The university encampments, for instance, are paradigmatic in this regard. As a tactic which is naturally and necessarily contained, in terms of both space and time, the barricaded camp is potentially far-reaching if harnessed to a wider strategy within which disclosure and divestment campaigns are situated as initial or transitory phases. The camps could serve as both muster and training ground, bolstering the movement logistically and numerically, arming it politically and ideologically, and furnishing it with the organisational means to deploy beyond the camp itself. To date, however, this potential does not seem to have borne fruit. Whether through repression or concession or a combination, universities effectively dismantled the encampments within weeks of their emergence. But the end of the encampments need not have spelled a setback for the movement, which seems to be the case currently. It could have instead meant its expansion and re-deployment beyond campuses given a longer-term strategy with sufficient collective buy-in, successive phases for escalation, and/or multiple alternatives for redirection. In lieu of this, however, and once the disclosure and divestment campaigns reached a (rather predictable) impasse, the movement failed to initiate any manoeuvres to that effect.

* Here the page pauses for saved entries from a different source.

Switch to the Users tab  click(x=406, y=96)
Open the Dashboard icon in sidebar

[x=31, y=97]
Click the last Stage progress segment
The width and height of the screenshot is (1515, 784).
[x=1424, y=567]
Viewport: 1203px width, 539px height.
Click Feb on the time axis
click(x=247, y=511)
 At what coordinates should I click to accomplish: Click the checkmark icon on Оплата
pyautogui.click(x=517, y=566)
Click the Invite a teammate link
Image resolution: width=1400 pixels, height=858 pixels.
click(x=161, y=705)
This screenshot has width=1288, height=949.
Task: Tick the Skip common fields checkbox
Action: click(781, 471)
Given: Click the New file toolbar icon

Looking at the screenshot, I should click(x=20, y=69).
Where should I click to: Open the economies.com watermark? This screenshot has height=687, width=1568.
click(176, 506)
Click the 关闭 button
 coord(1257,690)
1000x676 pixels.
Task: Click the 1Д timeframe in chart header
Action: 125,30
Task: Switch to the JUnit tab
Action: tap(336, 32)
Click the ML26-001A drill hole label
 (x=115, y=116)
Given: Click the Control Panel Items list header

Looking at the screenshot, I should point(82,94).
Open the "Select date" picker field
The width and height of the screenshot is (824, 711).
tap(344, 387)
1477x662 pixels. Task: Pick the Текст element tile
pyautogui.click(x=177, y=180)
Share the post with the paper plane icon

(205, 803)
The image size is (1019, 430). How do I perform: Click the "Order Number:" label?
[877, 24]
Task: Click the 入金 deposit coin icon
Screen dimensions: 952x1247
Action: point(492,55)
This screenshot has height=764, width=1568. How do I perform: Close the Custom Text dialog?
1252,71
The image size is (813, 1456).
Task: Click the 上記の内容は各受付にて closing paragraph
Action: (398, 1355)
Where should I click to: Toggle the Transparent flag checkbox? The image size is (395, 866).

At present, therefore, it appears that while the ‘student intifada’ has invigorated the Western solidarity movement and perhaps the left in general, it remains ill-equipped to rise to the challenge of escalation issued by Palestinian comrades. The failure to develop a political program can reasonably be attributed to a number of causes, all of them instructive. Of course, they include material challenges of forming broad and sustained coalitions in the context of a neoliberal, repressive, and Zionist university apparatus, but they also concern the class composition of the student body and the ideological consequences thereof. Both these dimensions and others deserve attention elsewhere, but it is worth noting in conclusion at least one precondition for escalated action. 

Whether or not student organisations are really, truly answerable to their Palestinian comrades will likely depend on whether or not they see themselves as actually implicated in the latter’s historic mission and the people’s war which now seeks to fulfil it.